[Text section]:
• • •

It is true that the Council has given its endorsement to the Commission’s Communication already in its March 2002 conclusions. The mere fact of being mentioned in a binding text has not even a declaratory value: just to take the most obvious example, the United Kingdom is still mentioned 124 times in the consolidated version of the EU Treaties because they have not been “updated” (which would need a formal revision) since Brexit, but it does clearly not mean that the UK is still a Member State.
At any rate, the fact that SOLVIT is mentioned in EU legislation does not in any way guarantees its persistence, and even less the fact that it will have the necessary resources, especially in terms of staffing at Member States’ and EU institutions’ level.
To conclude, it is clear to us that, after 20 years of activity, SOLVIT can certainly no longer be consider as just a “pilot project”. In order to make it work properly, “informal character and voluntary commitment” are really not enough anymore.
As to the procedural requirements, the fact that all the activities of the network still rely on informal procedural arrangements is also really suboptimal: procedural requirements should also be set out in a binding act. They are totally indispensable, in our view: if SOLVIT is really to become the default alternative dispute resolution tool in all policy areas of the internal market the EU Commission wishes it to become.
We think it is high time now for the Commission to propose the adoption of a binding act for SOLVIT in order to give it a legal basis. There is without any doubt an appropriate legal basis in Articles 114 or 115 TFEU or in order to overcome the issue of unanimity deriving from Article 114(2) TFEU, in the relevant legal bases about free movement of goods, of labourers, freedom of establishment, free movement of services, and also free movement of capitals, which all refer to the ordinary legislative procedure.
The pros and cons of using a legally binding act establishing SOLVIT are well known. True, a legally binding act might lead to a stiffening of the quite flexible procedure and might in some cases have a negative impact on the willingness to co-operate between Member States’ administrations; but there is no real evidence about such an effect, and a well drafted directive, or even better, regulation, would overcome this inconvenient.
On the other hand, it is only with a legally binding act that an obligation can be imposed upon Member States, which eventually leads them to comply with their commitments to staffing and financial resources: when choices have to be made in that matter, the existence of a legal obligation is a determining factor for setting priorities.
Above all, as already indicated, overcoming the problems that may arise for plaintiffs from losing the possibility to use judicial review because of procedural deadlines can only be overcome through a legally binding Act. At the end of the day flexibility, as much as it can be desirable as a ‘policy tool’, must and shall not go to the detriment of legality and effectiveness of protection of individual’s rights.

• • •

[Element and text position data]

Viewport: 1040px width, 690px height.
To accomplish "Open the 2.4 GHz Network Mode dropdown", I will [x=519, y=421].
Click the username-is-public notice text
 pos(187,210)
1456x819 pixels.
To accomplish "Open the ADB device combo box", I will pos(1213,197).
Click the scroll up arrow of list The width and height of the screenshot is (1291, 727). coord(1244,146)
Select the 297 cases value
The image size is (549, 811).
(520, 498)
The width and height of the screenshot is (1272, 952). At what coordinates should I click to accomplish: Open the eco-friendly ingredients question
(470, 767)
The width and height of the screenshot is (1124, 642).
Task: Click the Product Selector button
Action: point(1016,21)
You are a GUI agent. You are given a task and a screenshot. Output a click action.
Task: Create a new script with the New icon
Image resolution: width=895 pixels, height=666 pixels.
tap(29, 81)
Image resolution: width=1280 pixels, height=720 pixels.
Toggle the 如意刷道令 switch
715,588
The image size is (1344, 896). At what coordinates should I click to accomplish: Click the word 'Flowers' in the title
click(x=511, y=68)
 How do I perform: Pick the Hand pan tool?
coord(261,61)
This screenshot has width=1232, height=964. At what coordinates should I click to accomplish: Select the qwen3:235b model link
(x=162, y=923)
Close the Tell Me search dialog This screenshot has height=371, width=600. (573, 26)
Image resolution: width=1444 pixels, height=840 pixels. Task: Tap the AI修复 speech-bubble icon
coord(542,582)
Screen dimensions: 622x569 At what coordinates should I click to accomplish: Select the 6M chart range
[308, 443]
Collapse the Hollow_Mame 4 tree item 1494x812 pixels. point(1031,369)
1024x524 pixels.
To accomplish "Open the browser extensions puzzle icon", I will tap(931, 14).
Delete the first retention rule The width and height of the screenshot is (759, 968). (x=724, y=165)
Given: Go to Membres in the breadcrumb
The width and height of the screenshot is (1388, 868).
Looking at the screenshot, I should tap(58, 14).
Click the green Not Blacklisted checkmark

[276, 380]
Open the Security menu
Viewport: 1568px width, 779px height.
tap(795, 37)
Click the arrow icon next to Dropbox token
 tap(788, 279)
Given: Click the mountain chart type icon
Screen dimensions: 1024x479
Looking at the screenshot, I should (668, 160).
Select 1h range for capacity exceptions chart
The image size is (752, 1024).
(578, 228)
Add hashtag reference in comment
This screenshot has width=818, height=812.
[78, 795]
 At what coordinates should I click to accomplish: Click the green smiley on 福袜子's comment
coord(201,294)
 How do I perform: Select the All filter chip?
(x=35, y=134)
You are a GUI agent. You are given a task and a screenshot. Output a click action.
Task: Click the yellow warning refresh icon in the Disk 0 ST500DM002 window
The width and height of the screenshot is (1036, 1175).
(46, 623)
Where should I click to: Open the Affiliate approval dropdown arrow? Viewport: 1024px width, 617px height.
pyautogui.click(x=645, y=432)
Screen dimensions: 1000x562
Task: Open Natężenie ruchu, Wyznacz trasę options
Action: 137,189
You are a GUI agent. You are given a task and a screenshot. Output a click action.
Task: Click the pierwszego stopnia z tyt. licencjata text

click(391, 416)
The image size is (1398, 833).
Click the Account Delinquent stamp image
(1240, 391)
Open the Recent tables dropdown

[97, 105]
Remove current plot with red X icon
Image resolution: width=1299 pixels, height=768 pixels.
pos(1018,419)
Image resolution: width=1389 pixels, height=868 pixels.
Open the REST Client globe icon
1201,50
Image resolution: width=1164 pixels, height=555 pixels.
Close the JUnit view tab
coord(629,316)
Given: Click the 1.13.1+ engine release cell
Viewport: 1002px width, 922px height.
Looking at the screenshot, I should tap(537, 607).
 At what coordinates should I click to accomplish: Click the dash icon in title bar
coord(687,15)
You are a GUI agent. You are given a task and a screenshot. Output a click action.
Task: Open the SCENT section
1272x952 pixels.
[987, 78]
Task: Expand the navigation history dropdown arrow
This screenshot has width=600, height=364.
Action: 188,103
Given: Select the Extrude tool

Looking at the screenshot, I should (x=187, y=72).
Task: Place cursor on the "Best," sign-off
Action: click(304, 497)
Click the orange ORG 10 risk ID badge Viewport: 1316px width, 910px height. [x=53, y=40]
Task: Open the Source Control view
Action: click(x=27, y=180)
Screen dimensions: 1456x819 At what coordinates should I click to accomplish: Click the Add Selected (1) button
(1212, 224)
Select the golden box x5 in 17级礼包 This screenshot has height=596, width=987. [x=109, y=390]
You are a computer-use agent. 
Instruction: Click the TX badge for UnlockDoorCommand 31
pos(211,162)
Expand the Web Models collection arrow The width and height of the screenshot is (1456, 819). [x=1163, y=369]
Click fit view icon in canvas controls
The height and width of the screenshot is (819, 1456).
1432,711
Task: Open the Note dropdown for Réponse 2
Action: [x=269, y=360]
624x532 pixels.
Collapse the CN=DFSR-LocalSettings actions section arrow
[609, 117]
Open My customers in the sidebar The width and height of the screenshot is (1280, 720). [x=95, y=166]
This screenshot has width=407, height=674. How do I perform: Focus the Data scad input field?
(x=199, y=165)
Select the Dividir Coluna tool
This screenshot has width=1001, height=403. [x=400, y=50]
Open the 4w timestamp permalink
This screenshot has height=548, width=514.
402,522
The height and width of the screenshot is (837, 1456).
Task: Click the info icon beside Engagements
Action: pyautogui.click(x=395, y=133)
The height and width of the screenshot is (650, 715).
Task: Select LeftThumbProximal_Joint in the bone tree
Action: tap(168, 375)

• • •

[Exercise instructions]:
From the SOLVIT text, extract the portion between "As to the procedural" and "it to become.", inclusive.

[Task output]:
As to the procedural requirements, the fact that all the activities of the network still rely on informal procedural arrangements is also really suboptimal: procedural requirements should also be set out in a binding act. They are totally indispensable, in our view: if SOLVIT is really to become the default alternative dispute resolution tool in all policy areas of the internal market the EU Commission wishes it to become.